There were 82 households, of which 19.5% had children under the age of 18 living with them, 53.7% were married couples living together, 3.7% had a female householder with no husband present, 2.4% had a male householder with no wife present, and 40.2% were non-families. 36.6% of all households were made up of individuals, and 12.2% had someone living alone who was 65 years of age or older. The average household size was 2.05 and the average family size was 2.67.
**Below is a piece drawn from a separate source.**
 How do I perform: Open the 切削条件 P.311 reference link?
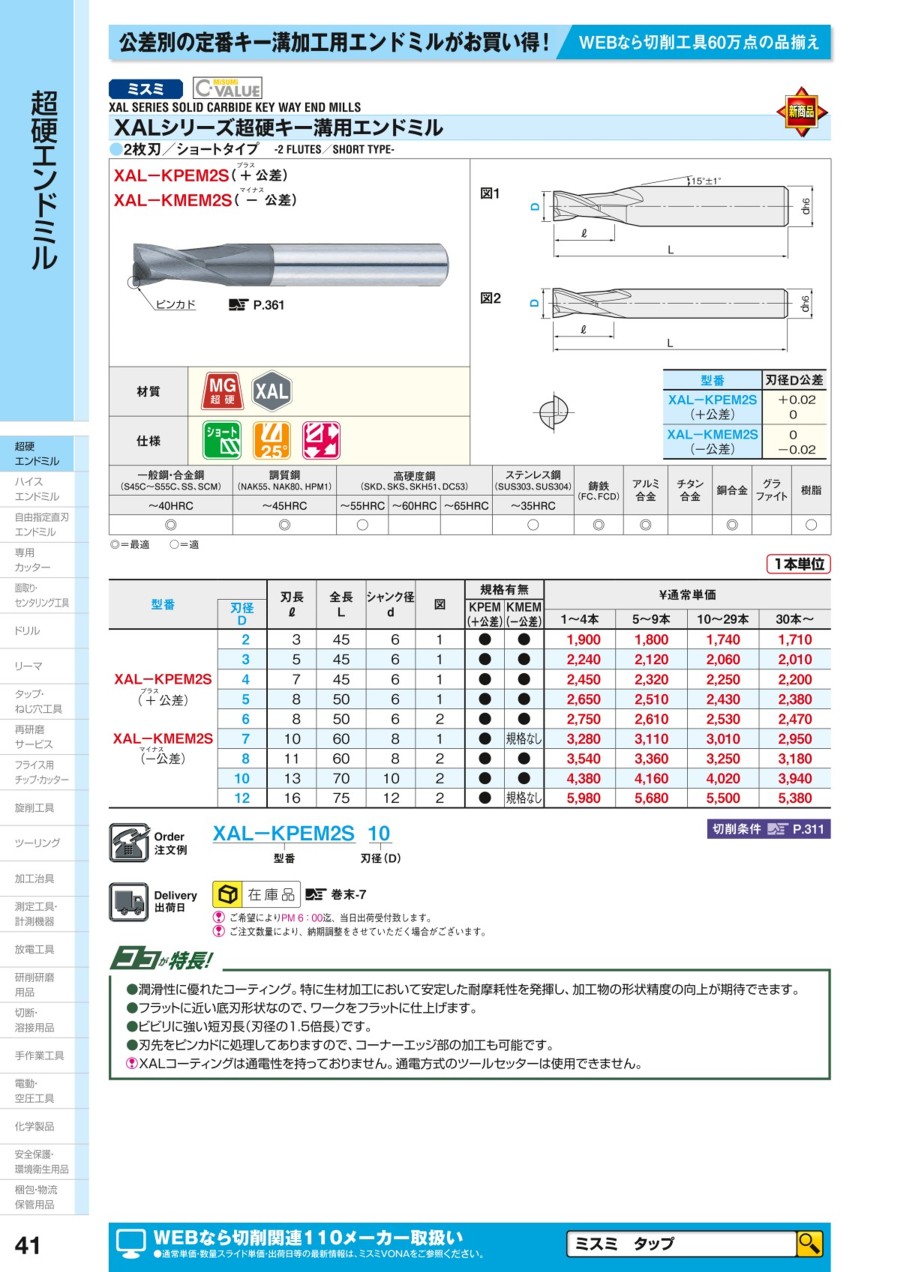pos(768,829)
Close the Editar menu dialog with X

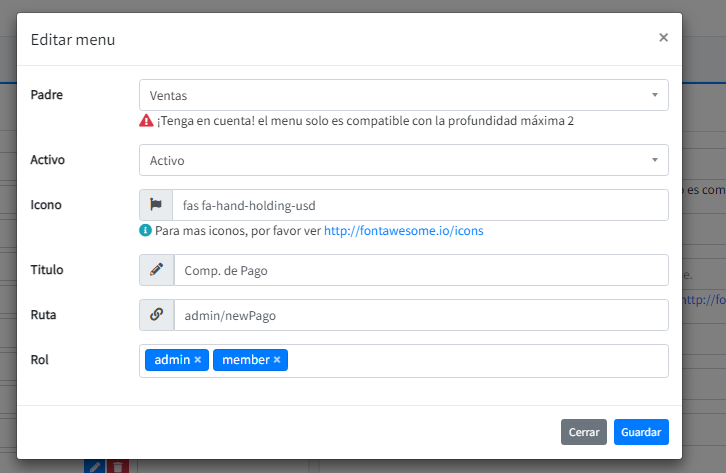click(x=663, y=38)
The median age in the town was 48.3 years. 19% of residents were under the age of 18; 4.3% were between the ages of 18 and 24; 19.1% were from 25 to 44; 35.1% were from 45 to 64; and 22.6% were 65 years of age or older. The gender makeup of the town was 52.4% male and 47.6% female.

===2000 census===
As of the census of 2000, there were 172 people, 88 households, and 52 families residing in the town. The population density was 317.2 PD/sqmi. There were 121 housing units at an average density of 223.1 /sqmi. The racial makeup of the town was 98.26% White, 1.16% Native American, and 0.58% from two or more races. Hispanic or Latino of any race were 1.74% of the population.
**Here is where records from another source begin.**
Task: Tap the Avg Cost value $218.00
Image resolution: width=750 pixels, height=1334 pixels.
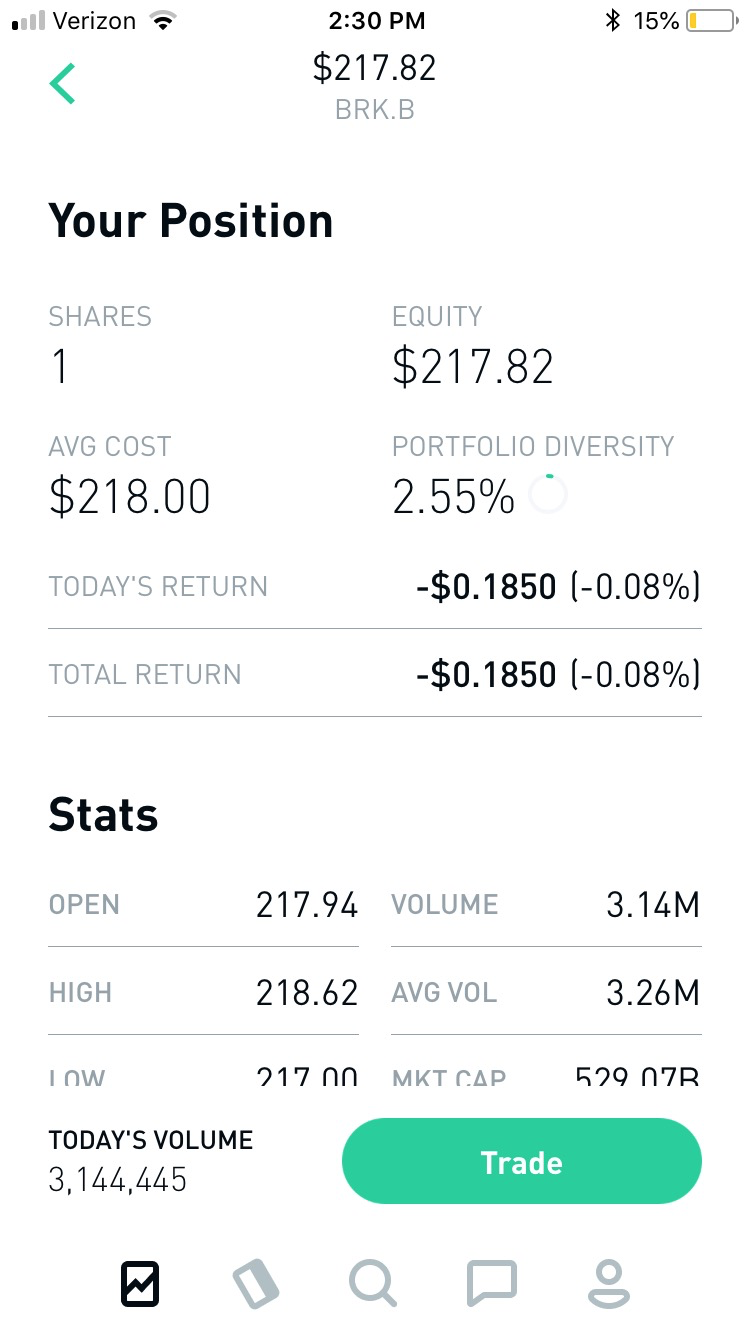Action: [130, 496]
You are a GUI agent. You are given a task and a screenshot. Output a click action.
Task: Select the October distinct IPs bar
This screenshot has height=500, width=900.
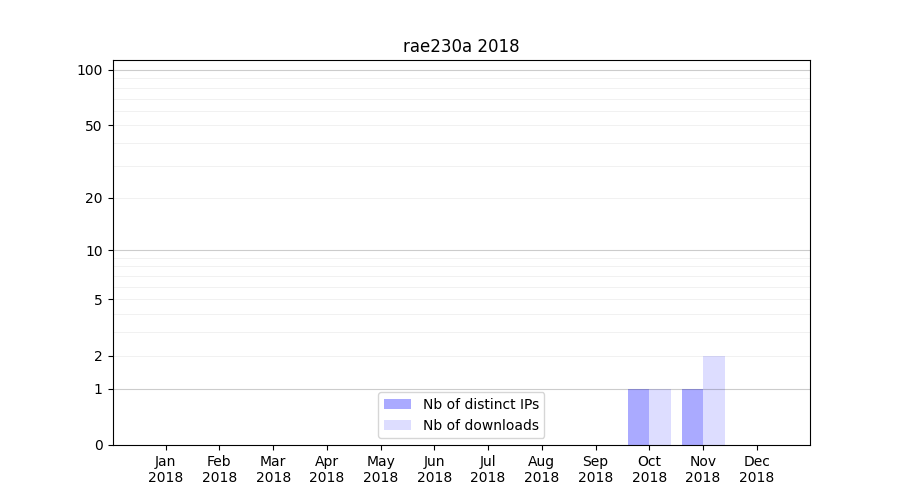(x=638, y=417)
There were 88 households, out of which 14.8% had children under the age of 18 living with them, 51.1% were married couples living together, 5.7% had a female householder with no husband present, and 39.8% were non-families. 35.2% of all households were made up of individuals, and 23.9% had someone living alone who was 65 years of age or older. The average household size was 1.95 and the average family size was 2.47.

In the town, the population was spread out, with 15.1% under the age of 18, 2.9% from 18 to 24, 22.7% from 25 to 44, 34.3% from 45 to 64, and 25.0% who were 65 years of age or older. The median age was 50 years. For every 100 females there were 109.8 males. For every 100 females age 18 and over, there were 105.6 males.

The median income for a household in the town was $32,875, and the median income for a family was $44,583. Males had a median income of $35,625 versus $18,125 for females. The per capita income for the town was $19,438. About 4.7% of families and 9.4% of the population were below the poverty line, including none of those under the age of eighteen and 20.0% of those 65 or over.

==Education==
The school district is Westby K-12 Schools. Westby School District educates students from kindergarten through 12th grade. Westby High School's team name is Thunder.